To test if we had missed early-stage complexes, PICs were assembled on bead-immobilized templates as before, and ECs isolated over a time course of 0, 1, 2, 4, 8, and 16 minutes after NTP addition (Fig. 2a). CTD phosphorylation was monitored by immunoblotting with specific antibodies, probing either total bead-associated proteins (Fig. 2b upper panels, quantitated in Fig. 2c) or SspI-released downstream DNA (Supplemental Fig. 2a). As PICs form with non-phosphorylated polymerase (Laybourn and Dahmus, 1989), neither Ser5P nor Ser2P was detected before NTP addition (0 min). Remarkably, Ser5P increased sharply to its maximum level within the shortest time tested (1 min). After 2 minutes, it began to diminish until the last point assayed (16 min). Conversely, very low levels of Ser2P were detected one minute after the start of transcription and increased gradually, reaching maximum level at the final time point. Total Rpb1 binding declined slightly during this time. Therefore, yeast nuclear extracts can reproduce the progression of CTD phosphorylations seen in vivo.
To demonstrate that these changes occur in stalled ECs, gel electrophoresis was used to analyze radioactive transcripts retained on beads or released into the supernatant (Fig. 2b lower panels, quantitated in Fig. 2c). The bulk of full-length transcription was observed within the first 4 minutes, with a slow increase thereafter that may be due to later initiation events. Binding of the EC at the stall site was stable for up to 8 min. Some transcript release was seen at 4 and 8 minutes, and was quite appreciable by 16 minutes, when Ser2P was highest. The kinetics of CTD phosphorylation changes were similar when ECs were stalled at +90, +128, or +289 (Fig 2d, Supplemental Fig 2b), but not when PICs were treated with ATP alone (Supplemental Fig 2c).
◇ ◇ ◇ ◇ ◇ ◇ ◇
In the passage on CTD phosphorylation, why were neither Ser5P nor Ser2P detected at the 0-minute time point? Answer in one to three sentences.

Given information:
◇ ◇ ◇ ◇ ◇ ◇ ◇
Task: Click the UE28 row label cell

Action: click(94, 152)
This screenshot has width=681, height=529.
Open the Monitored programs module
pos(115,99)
◇ ◇ ◇ ◇ ◇ ◇ ◇
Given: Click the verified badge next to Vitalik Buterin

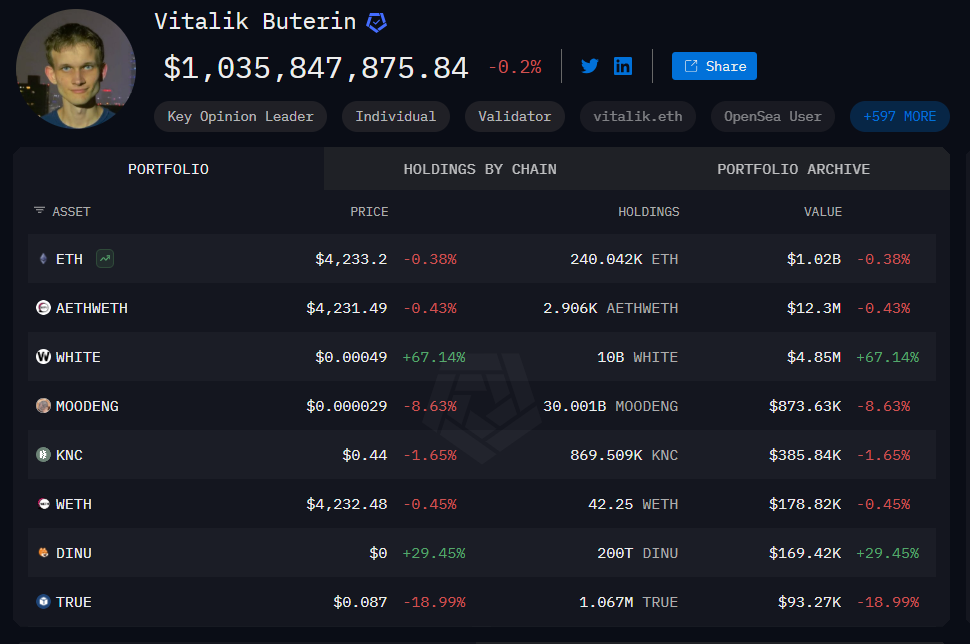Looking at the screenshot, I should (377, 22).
◇ ◇ ◇ ◇ ◇ ◇ ◇
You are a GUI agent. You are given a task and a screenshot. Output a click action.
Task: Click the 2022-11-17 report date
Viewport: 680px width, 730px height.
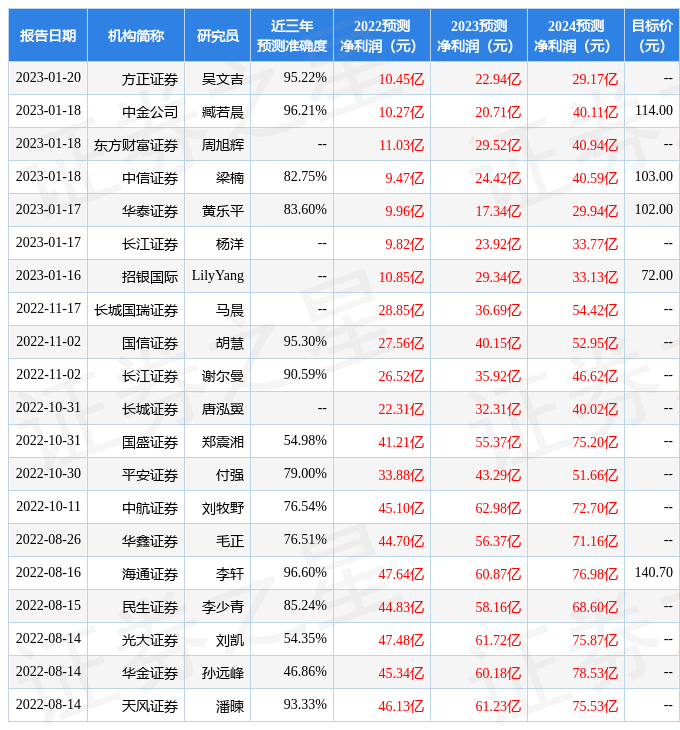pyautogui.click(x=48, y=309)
◇ ◇ ◇ ◇ ◇ ◇ ◇
Solution to the exercise: Neither mark was detected at 0 minutes, before NTP addition, because PICs form with non-phosphorylated polymerase.